To fully benefit from medical advances, all populations need to be included in clinical trials. If particular populations are excluded from clinical trial participation, either actively or passively, the safety and efficacy of drugs, devices and other therapeutic approaches will remain unknown for individuals in these populations. Women, ethnic and racial minorities, and children have all experienced the consequences of exclusion from clinical trials. However, over the last two decades, federal legislation along with changes in Food and Drug Administration (FDA) and National Institutes of Health (NIH) policies have greatly improved the inclusion of women, ethnic and racial minorities, and children in clinical research.1,2

However, one important population that remains severely underrepresented in clinical trials is pregnant women.3 Although there is understandable concern about protecting the developing fetus, the consequences of systematically excluding pregnant women from clinical trials is profound. Over 90% of women take at least one drug during pregnancy and lactation, but there is very little safety and efficacy information about their use in this circumstance.4 This lack of safety and efficacy information is not only true of older drugs, but also for more recently approved drugs. For example no data were recorded about the risk in pregnancy of 73% of the drugs approved by the FDA between 2000 and 2010.5 Without adequate information, clinicians are appropriately reluctant to utilize medications that may be of great benefit to pregnant women with a wide variety of conditions. As was true for children, protecting pregnant women and their fetuses from the possible risks of research has resulted in even greater harms. Millions of pregnant women each year are exposed to drugs without adequate safety, efficacy, or drug–drug interaction information, and potentially important new therapies are unavailable.

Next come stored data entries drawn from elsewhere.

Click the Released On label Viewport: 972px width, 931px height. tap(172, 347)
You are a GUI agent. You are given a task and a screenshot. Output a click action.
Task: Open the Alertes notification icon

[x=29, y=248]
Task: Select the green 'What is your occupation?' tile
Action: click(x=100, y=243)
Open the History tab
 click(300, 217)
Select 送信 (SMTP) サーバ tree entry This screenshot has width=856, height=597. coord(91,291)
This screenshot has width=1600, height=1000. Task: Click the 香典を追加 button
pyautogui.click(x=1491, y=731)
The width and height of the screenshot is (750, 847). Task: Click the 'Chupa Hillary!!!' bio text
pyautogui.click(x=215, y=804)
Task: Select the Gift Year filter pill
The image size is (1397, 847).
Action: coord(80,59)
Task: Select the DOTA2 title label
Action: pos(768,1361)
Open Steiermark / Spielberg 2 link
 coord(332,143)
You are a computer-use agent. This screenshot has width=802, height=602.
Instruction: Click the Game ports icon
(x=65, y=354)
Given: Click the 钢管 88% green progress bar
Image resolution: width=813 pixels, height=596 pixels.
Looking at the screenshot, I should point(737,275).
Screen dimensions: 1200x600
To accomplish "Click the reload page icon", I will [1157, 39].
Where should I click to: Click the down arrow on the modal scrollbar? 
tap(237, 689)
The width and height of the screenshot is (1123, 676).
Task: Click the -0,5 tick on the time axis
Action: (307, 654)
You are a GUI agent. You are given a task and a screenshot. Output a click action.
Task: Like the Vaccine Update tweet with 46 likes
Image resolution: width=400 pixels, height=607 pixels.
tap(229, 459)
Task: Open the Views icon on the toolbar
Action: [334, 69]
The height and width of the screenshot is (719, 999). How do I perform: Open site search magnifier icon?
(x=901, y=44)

To be sure, appropriately including pregnant women in clinical research presents significant challenges and barriers.4 Pregnancy is a short duration event with significant changes over the pregnancy interval. Any study design will need to account carefully for timing of exposure. The physiologic changes during pregnancy are also likely to alter the pharmacokinetics and pharmacodynamics of many drugs. The impact of external factors including obesity and the environment must also be considered. There is limited experience in conducting clinical trials in pregnancy, and the required expert clinical research work force is extremely limited. Currently, federal regulations classify pregnant women as a vulnerable population; this requires the Institutional Review Board to apply additional protections for trial approval.

Fortunately, there is now a strong consensus that including pregnant women in clinical research is critical, and the barriers to inclusion must be overcome. The 21st Century Cares Act, passed by congress in 2016, established a Task Force on Research Specific to Pregnant Women and Lactating Women (referred to as PRGLAC). Their report was issued to congress in September 2018 and provided 15 important recommendations to address the barriers of including pregnant women and lactating women in clinical research4 (Table 1). Carrying out these recommendations will require the cooperation and sustained effort from multiple stakeholders, including the FDA, NIH, the pharmaceutical industry, academic clinical researchers (especially in obstetrics and pediatrics), families, and the public.

Table 1 Recommendations of the task force (reference 4)

Sustaining dialog and collaboration among these diverse stakeholders will be an immense challenge and is an ambitious goal. Nevertheless, any progress toward this goal will deliver great benefit to pregnant women and breastfeeding infants. These comprehensive efforts toward including pregnant and lactating women in clinical research will not only provide important information about medication use, but also can provide a platform to pursue additional opportunities. For example, in this issue of Pediatric Research, Wagner et al. reviewed the science of prenatal maternal biomarkers for the early diagnosis of congenital malformations.6 There is great potential for biomarkers to enhance prenatal diagnosis and to better understand pathogenesis of congenital anomalies. Both the FDA and the pharmaceutical industry are highly interested in developing and validating biomarkers for a variety of conditions, and biomarkers would be of particular use in studies of pregnant women.7,8 As pointed out by Wagner et al., developing and validating biomarkers for the diagnosis of congenital anomalies will be challenging because it will require exceptionally large cohorts. One way to achieve large cohorts is to add a biomarker component to most clinical studies of pregnant women, including pharmaceutical trials. This will require active encouragement by the FDA and NIH, cooperation from the pharmaceutical industry, and development of international collaborations. As new clinical trials for pregnant women are now being designed, this is a particularly opportune time to make sure that a biomarker component is incorporated into these studies.

There is now a clear understanding of the critical need for including pregnant and lactating women in clinical trials, and the urgent necessity for overcoming the many barriers in the way of that goal. The pediatric community led the way to ensure that children were included in clinical research, and we now must also join the effort for pregnant and lactating women. Doing so will have a lasting impact on the lives and well-being of millions of mothers and their children worldwide.